Automatic generation of valid and invalid test data for string validation routines using web searches and regular expressions

• An approach for finding valid values for string data types on the Internet.
• A mutation algorithm for regular expressions to produce invalid values for string data types.
• A testing procedure to identify program errors using the valid and invalid values.
• An empirical study of the approach on 24 open source case studies.
• An analysis of the approach against two contemporary test data generation tools.

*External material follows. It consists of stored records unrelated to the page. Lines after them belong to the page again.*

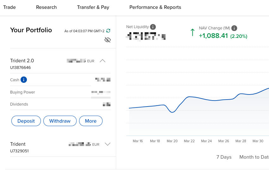Viewport: 269px width, 177px height.
Task: Open the Net Liquidity info icon
Action: 153,27
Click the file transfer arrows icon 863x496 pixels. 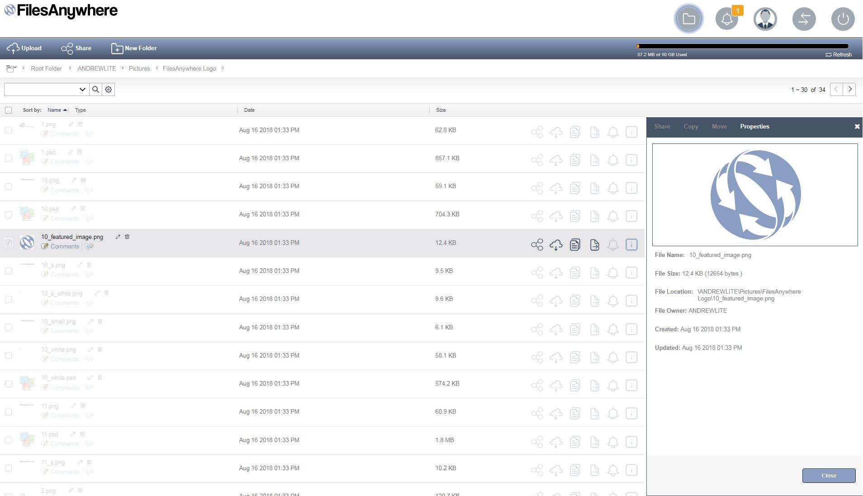(804, 19)
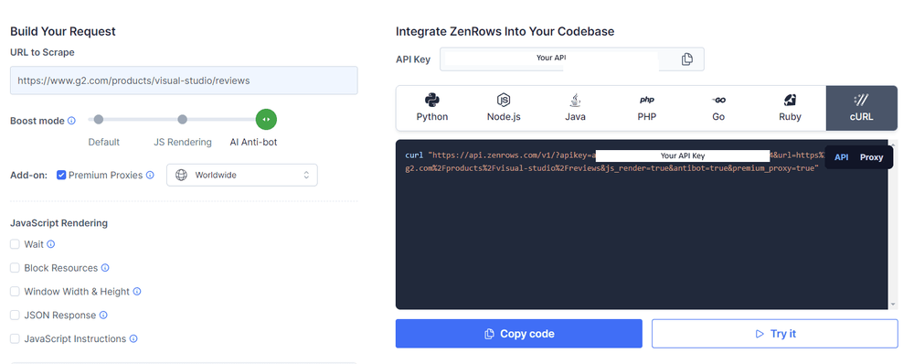Set Boost mode slider to JS Rendering
914x364 pixels.
[x=183, y=120]
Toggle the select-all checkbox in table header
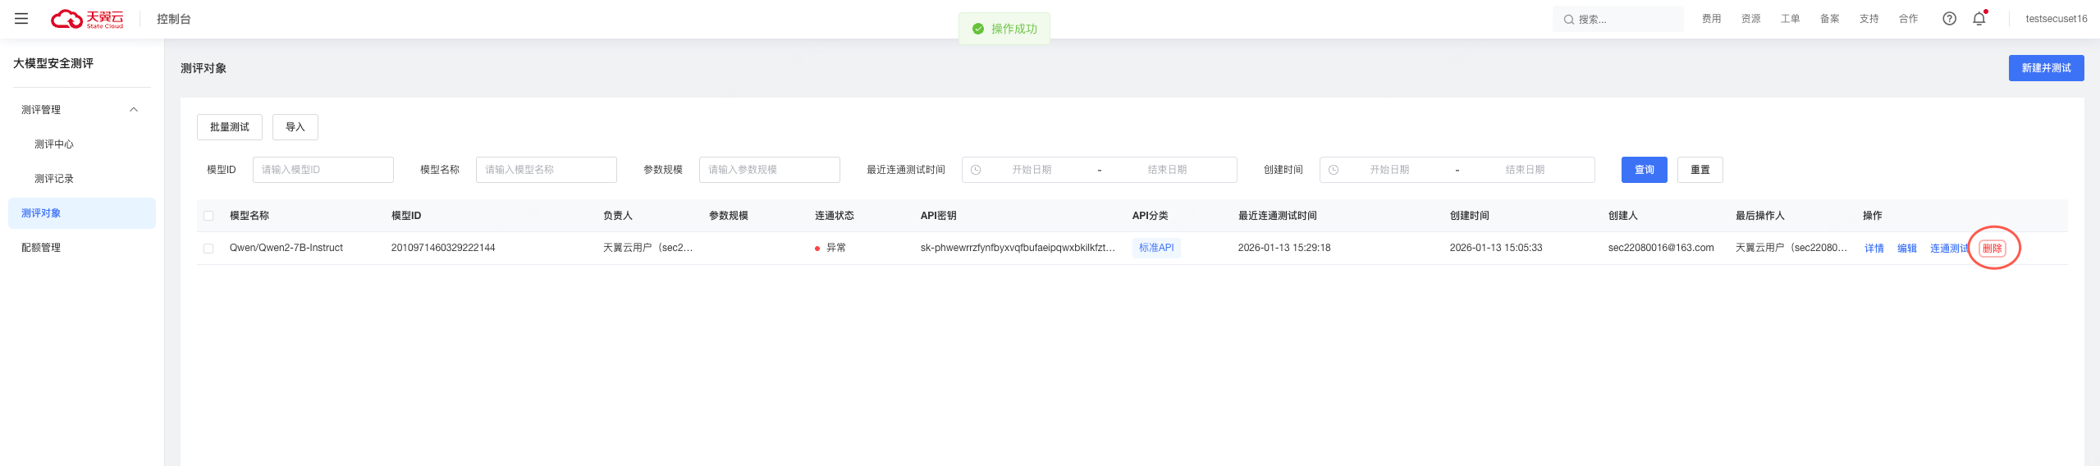2100x466 pixels. click(208, 216)
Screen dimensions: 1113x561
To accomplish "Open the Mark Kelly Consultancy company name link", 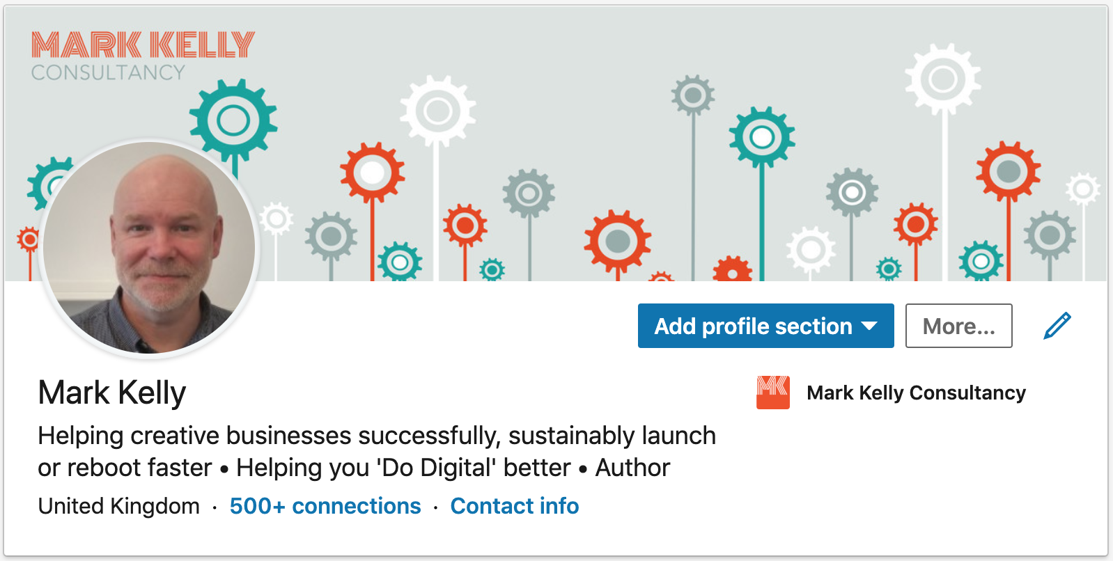I will [916, 393].
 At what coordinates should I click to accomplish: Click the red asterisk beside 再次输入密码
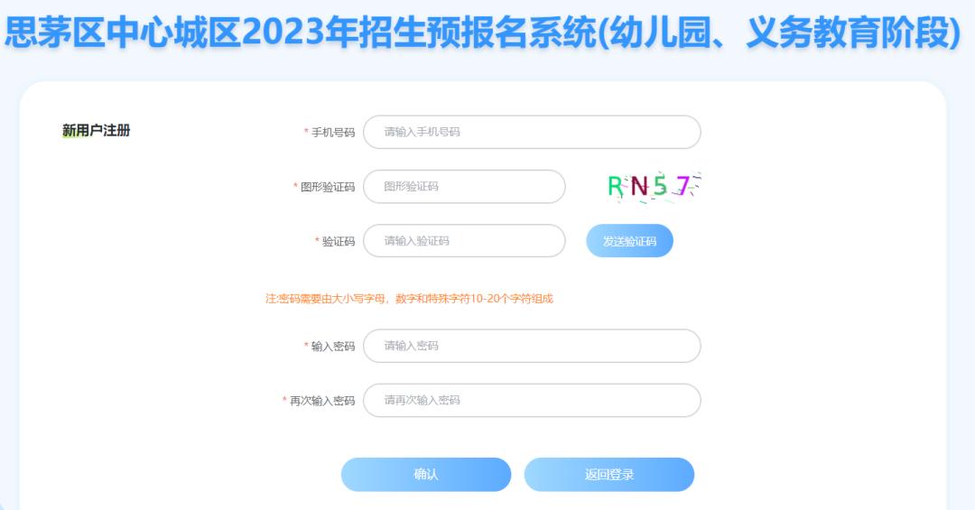point(284,401)
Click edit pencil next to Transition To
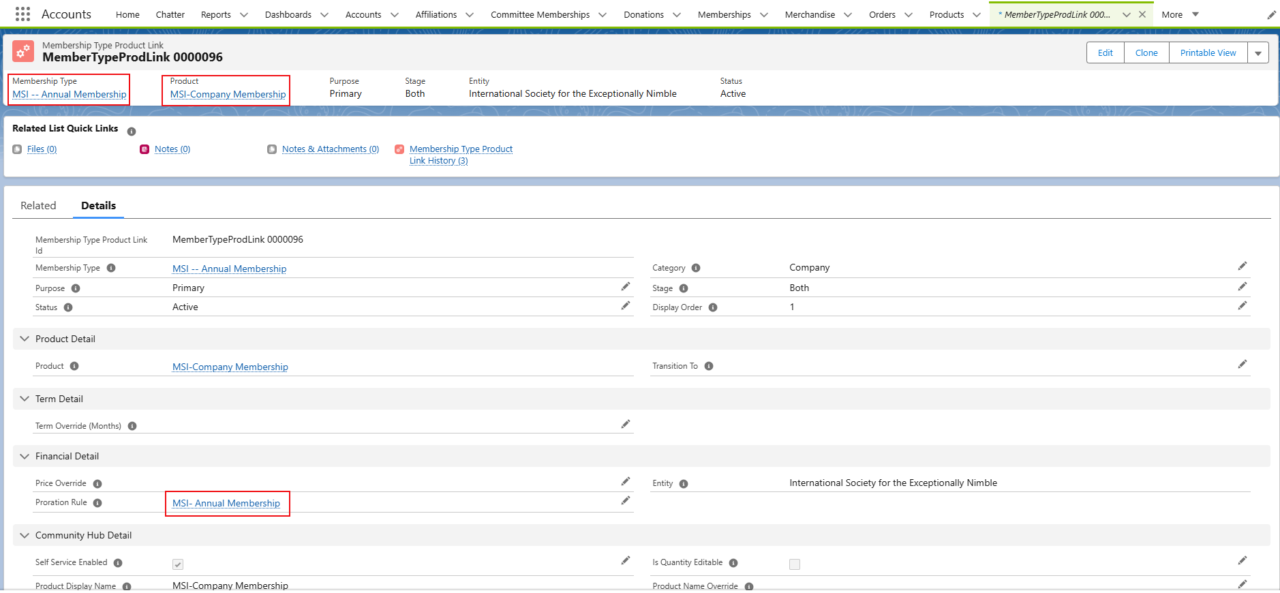Image resolution: width=1280 pixels, height=593 pixels. pos(1242,365)
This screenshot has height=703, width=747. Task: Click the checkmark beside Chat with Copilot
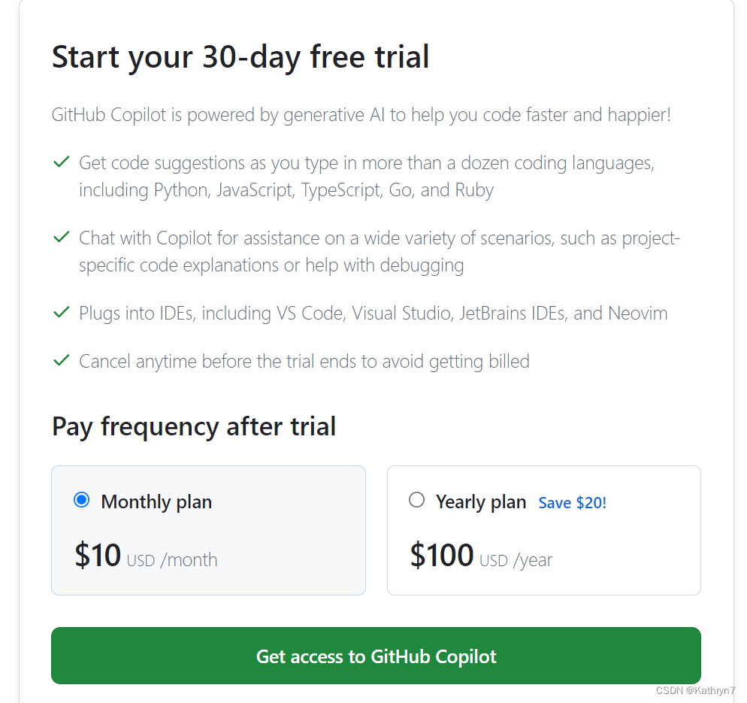[x=61, y=236]
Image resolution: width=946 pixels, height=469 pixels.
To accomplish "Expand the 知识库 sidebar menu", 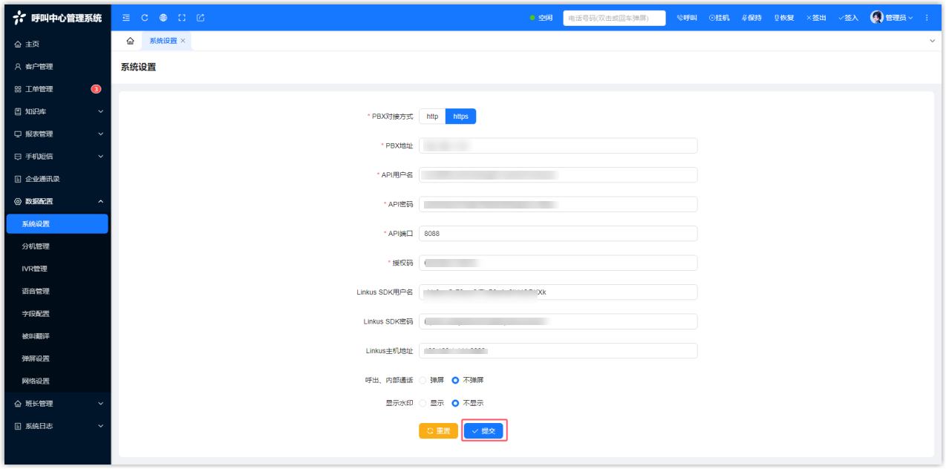I will (x=57, y=111).
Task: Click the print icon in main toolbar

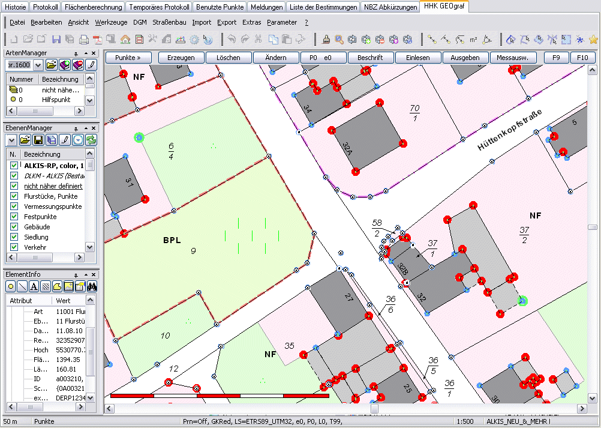Action: (x=84, y=40)
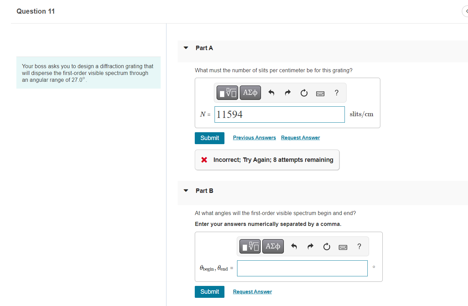Click the theta begin and end answer field
The width and height of the screenshot is (468, 306).
(x=302, y=268)
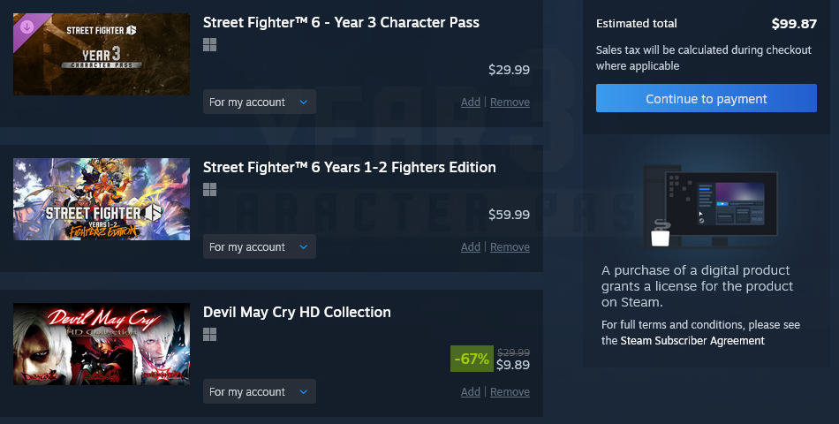Screen dimensions: 839x424
Task: Click Windows icon under Year 3 Character Pass
Action: pos(209,45)
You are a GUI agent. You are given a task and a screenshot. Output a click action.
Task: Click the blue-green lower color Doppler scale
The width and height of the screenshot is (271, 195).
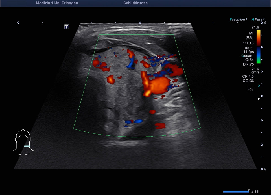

Classic approaches to automatic input data generation are usually driven by the goal of obtaining program coverage and the need to solve or find solutions to path constraints to achieve this. As inputs are generated with respect to the structure of the code, they can be ineffective, difficult for humans to read, and unsuitable for testing missing implementation. Furthermore, these approaches have known limitations when handling constraints that involve operations with string data types.This paper presents a novel approach for generating string test data for string validation routines, by harnessing the Internet. The technique uses program identifiers to construct web search queries for regular expressions that validate the format of a string type (such as an email address). It then performs further web searches for strings that match the regular expressions, producing examples of test cases that are both valid and realistic. Following this, our technique mutates the regular expressions to drive the search for invalid strings, and the production of test inputs that should be rejected by the validation routine.The paper presents the results of an empirical study evaluating our approach. The study was conducted on 24 string input validation routines collected from 10 open source projects. While dynamic symbolic execution and search-based testing approaches were only able to generate a very low number of values successfully, our approach generated values with an accuracy of 34% on average for the case of valid strings, and 99% on average for the case of invalid strings. Furthermore, whereas dynamic symbolic execution and search-based testing approaches were only capable of detecting faults in 8 routines, our approach detected faults in 17 out of the 19 validation routines known to contain implementation errors.